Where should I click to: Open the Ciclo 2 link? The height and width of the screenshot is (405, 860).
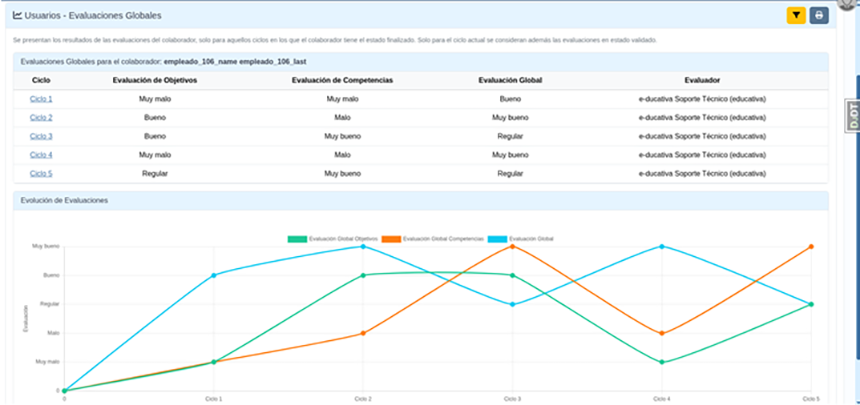point(41,117)
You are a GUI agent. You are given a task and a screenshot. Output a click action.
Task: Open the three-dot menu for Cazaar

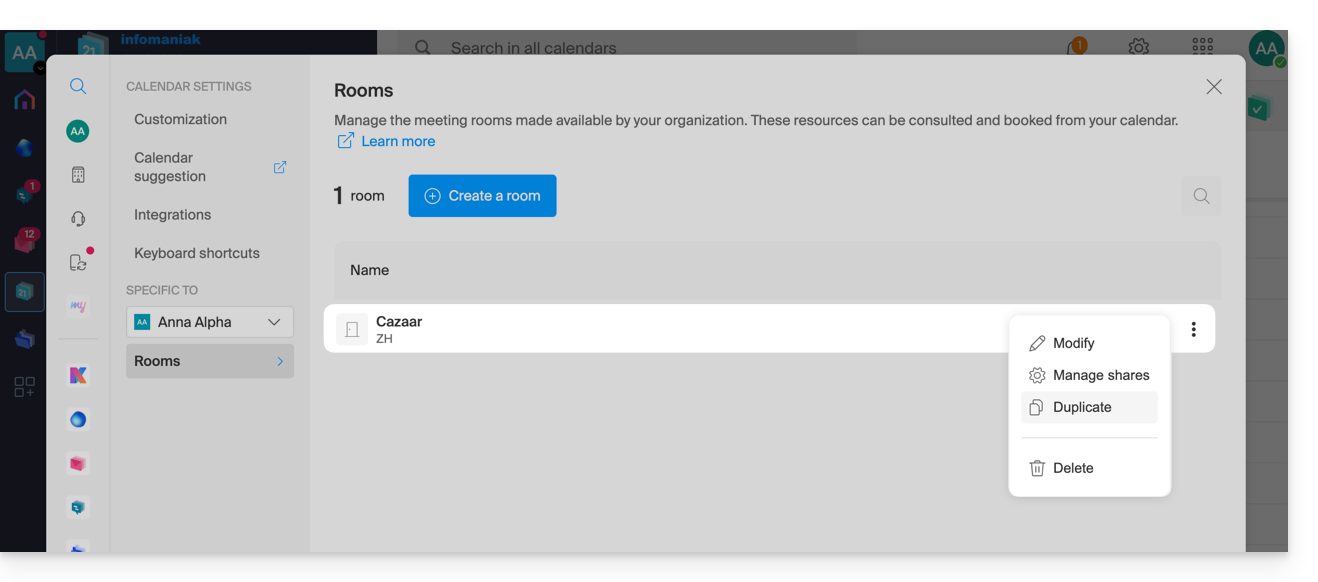point(1193,329)
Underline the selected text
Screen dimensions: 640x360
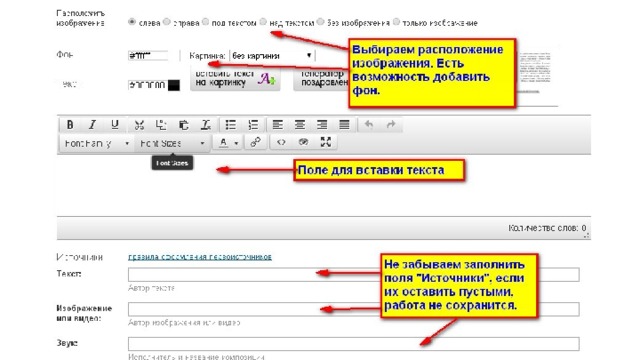tap(115, 125)
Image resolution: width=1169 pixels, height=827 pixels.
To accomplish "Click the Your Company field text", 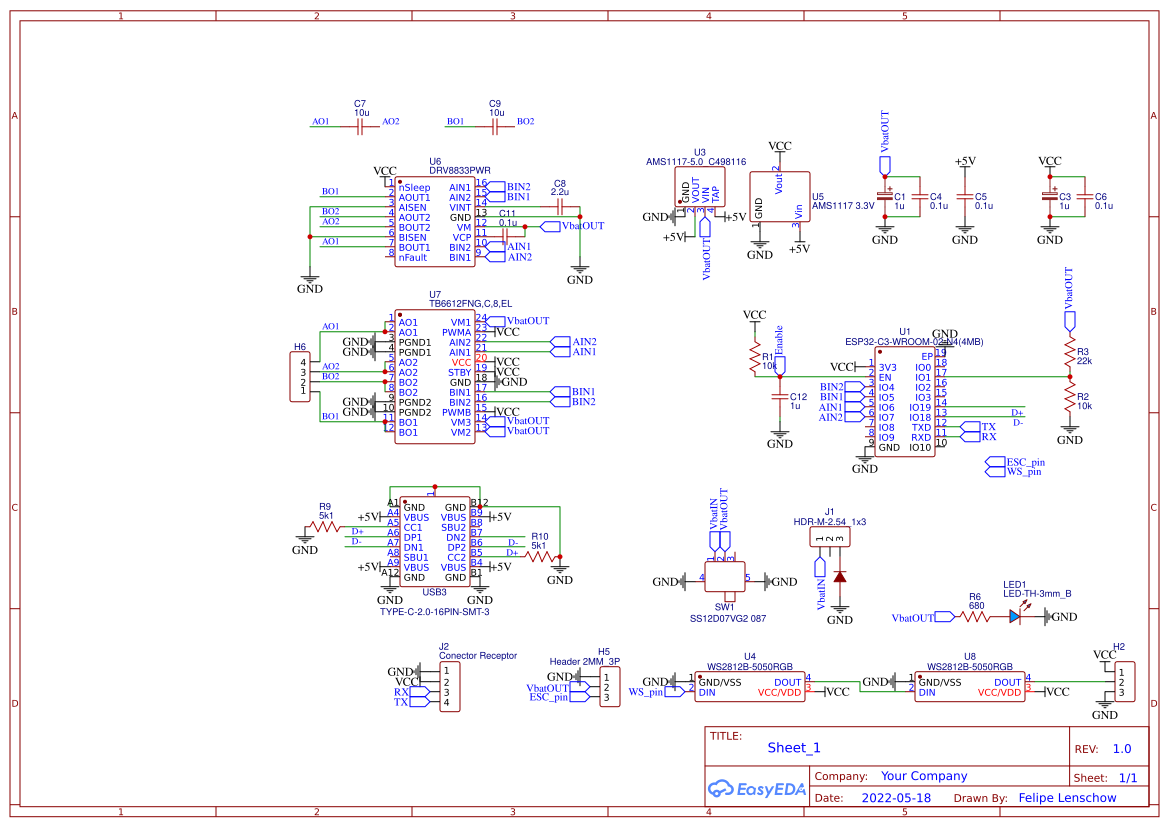I will point(925,775).
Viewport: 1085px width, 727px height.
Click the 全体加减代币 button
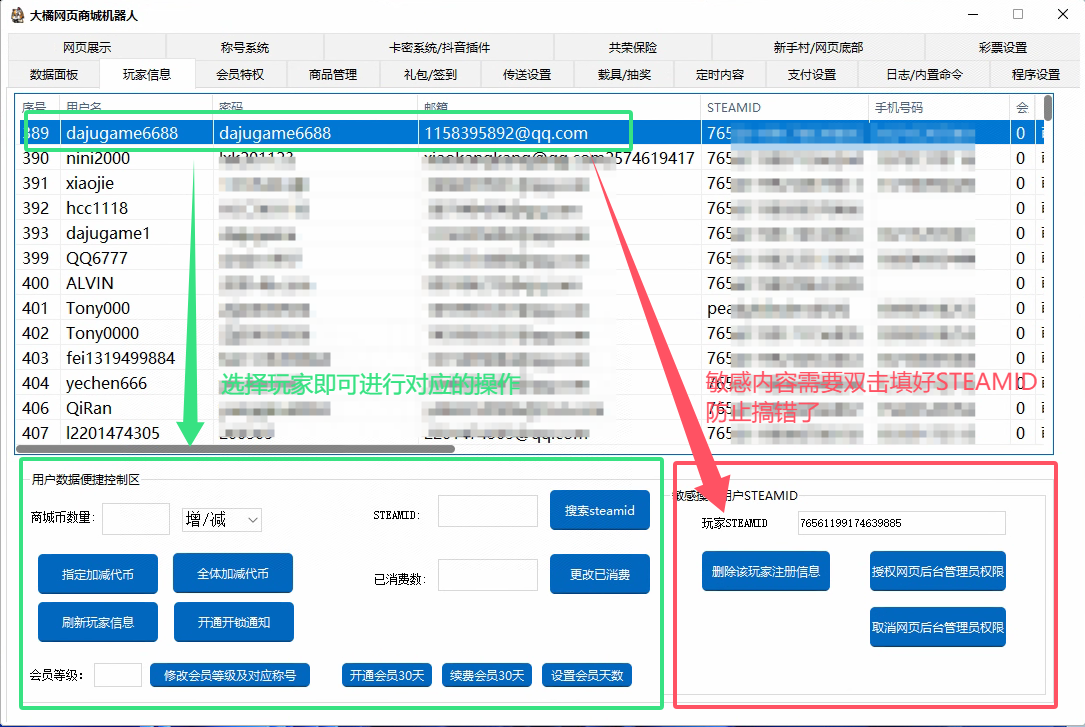coord(233,573)
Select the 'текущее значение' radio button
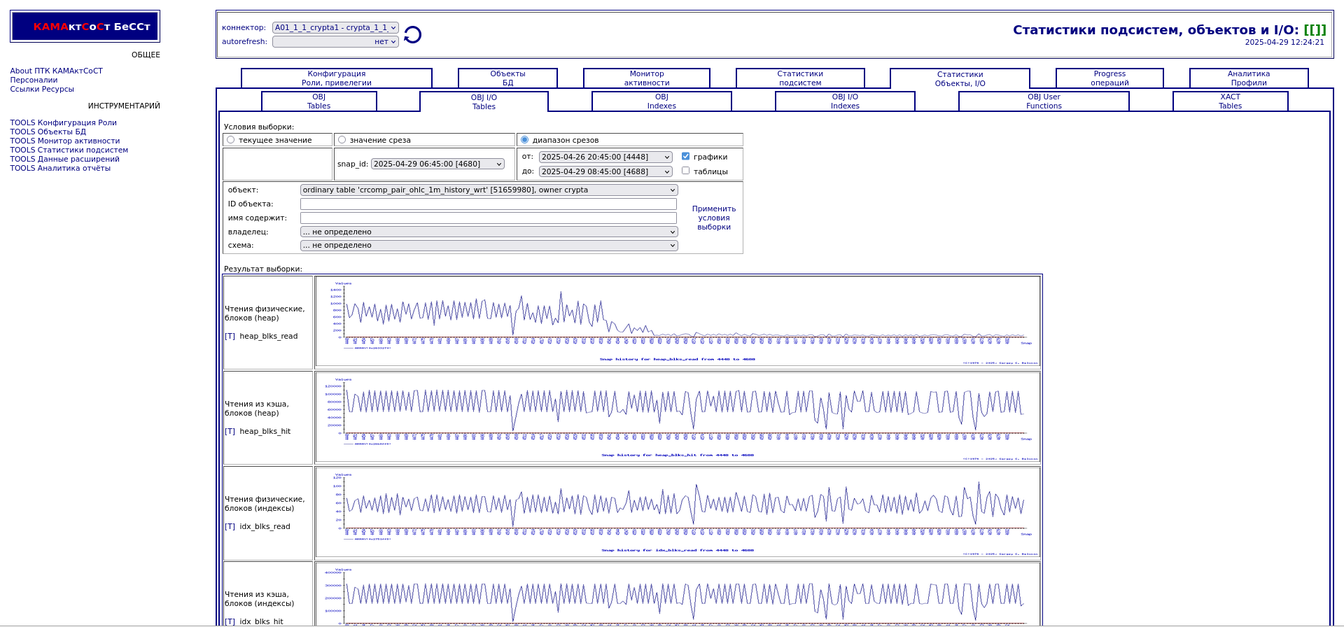 tap(231, 140)
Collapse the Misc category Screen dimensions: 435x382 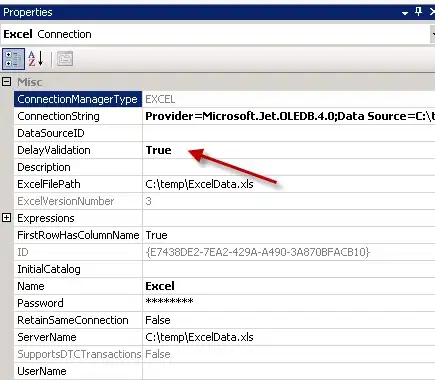point(7,82)
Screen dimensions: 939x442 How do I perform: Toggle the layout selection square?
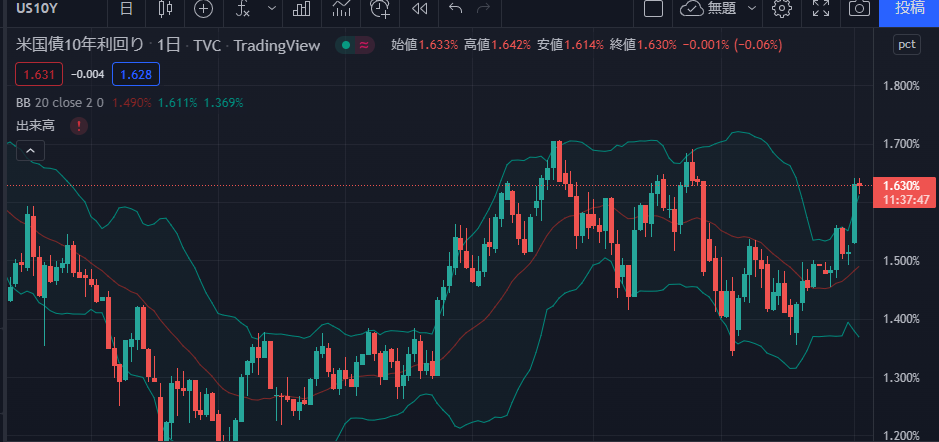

Aim of the exercise:
With the pictures omitted, restate word for word the lines above from the line that has "You are a GUI" up to and including the line that has "Image resolution: width=1169", and no other lines.

Answer to this exercise:
You are a GUI agent. You are given a task and a screenshot. Output a click action.
Task: Open the three-dot menu for Cazaar

point(1193,329)
Underline the selected text
Screen dimensions: 640x360
tap(115, 125)
Image resolution: width=1169 pixels, height=827 pixels.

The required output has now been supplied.